Among the most compelling images from the show are those from Perry’s series “Materials of Survival,” which seems to synthesize a lifetime’s worth of experience—not only the explicit experience of living with HIV since the mid-1980s, but also his training in representational photography (he received an A.S. in Photography from City College of San Francisco in 2013), digital imaging (he spent thirty years working in computer science prior to his career in the arts), and even psychology (he holds a B.A. in that subject from the University of California, Berkeley).
Drawing on this diverse background, the photomontages in “Materials of Survival” feature pills, vials, prescription labels, and other objects to represent the gravitas, overwhelm, and optimism of living with HIV before and after the advent of antiretroviral cocktails. Ranging from somber cyanotype self-portraits to abstract psychedelic digital collages of medications and medical paraphernalia, Perry’s work is a deft blend of the mournful and the exuberant.
This has been a watershed year for Perry. In addition to being featured at SF Camerawork, he has an upcoming solo show of HIV-based work at the San Francisco men’s health/art space Magnet in November, which will include new pieces as well as pieces from “Materials of Survival” and the series that came before that, “Am I Blue?”

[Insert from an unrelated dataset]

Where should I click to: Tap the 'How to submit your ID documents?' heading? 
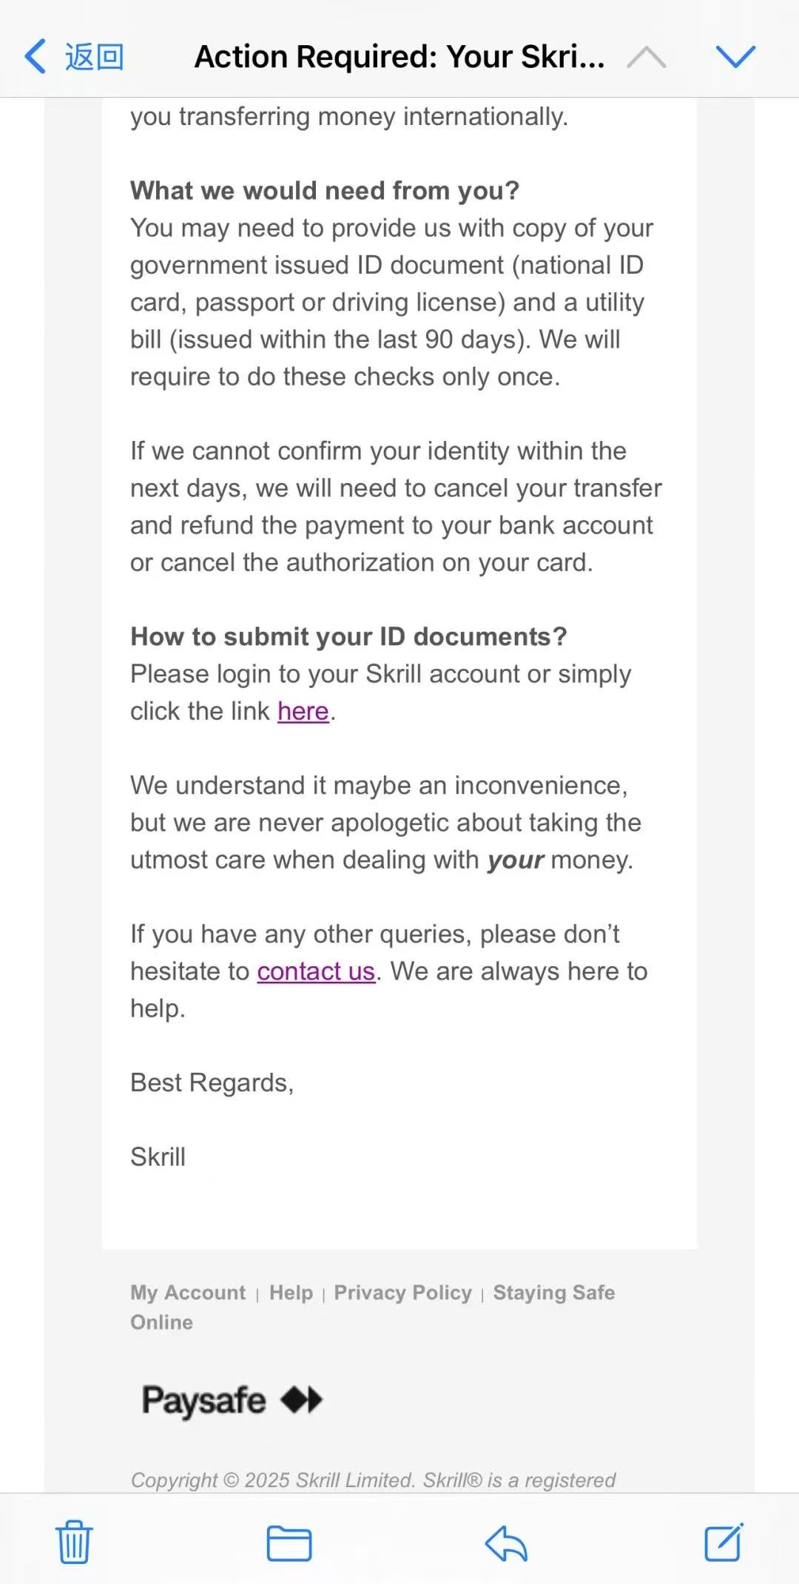coord(348,637)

I recently sat down with Perry to discuss his work, and in the process gained new insights, both artistic
and psychological, about what it has meant to be HIV-positive for the long haul, and what it means today.

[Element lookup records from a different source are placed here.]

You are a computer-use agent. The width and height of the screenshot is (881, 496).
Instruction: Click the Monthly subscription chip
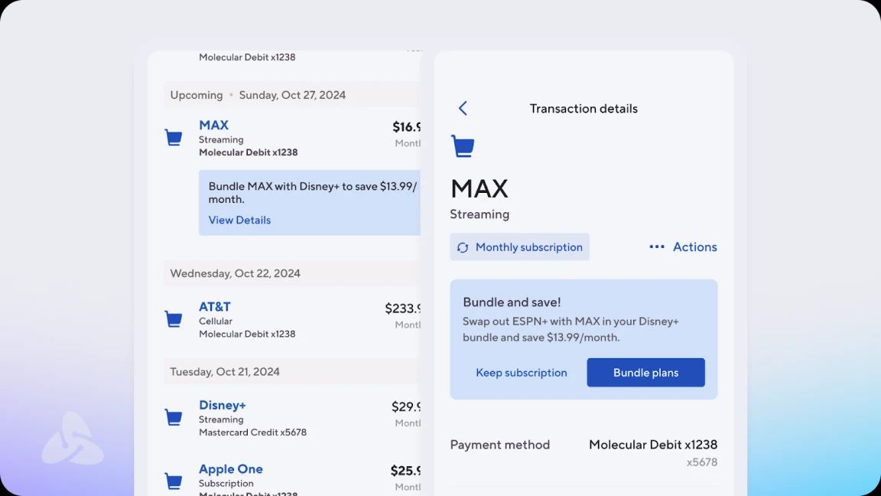520,247
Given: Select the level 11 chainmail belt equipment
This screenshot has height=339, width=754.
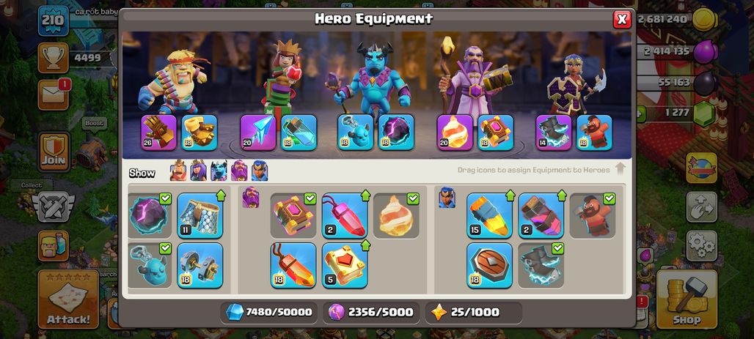Looking at the screenshot, I should (200, 215).
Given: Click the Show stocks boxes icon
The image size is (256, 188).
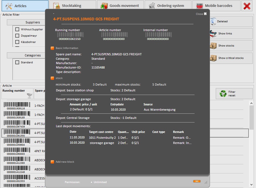Looking at the screenshot, I should click(x=213, y=46).
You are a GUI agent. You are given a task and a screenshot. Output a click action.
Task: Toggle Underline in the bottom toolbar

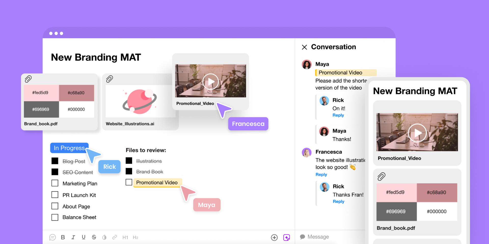coord(84,237)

Brent Calderwood: One of your most recognizable pieces is Am I Blue?, which was part of the Kinsey Institute Art Show last year in Bloomington, Indiana, and actually became the name for the series you created prior to “Materials for Survival.” Can you tell me more about that image?
Grahame Perry: Am I Blue? has two main components—my self-portrait and a series of out-of-focus pill bottles. The experience of HIV, represented by the many bottles, has affected how life is viewed, especially for those of us who have been HIV-positive for decades. When I think about it and when I’ve discussed this with other long-term survivors, it can be overwhelming how much emotional and physical energy it has taken.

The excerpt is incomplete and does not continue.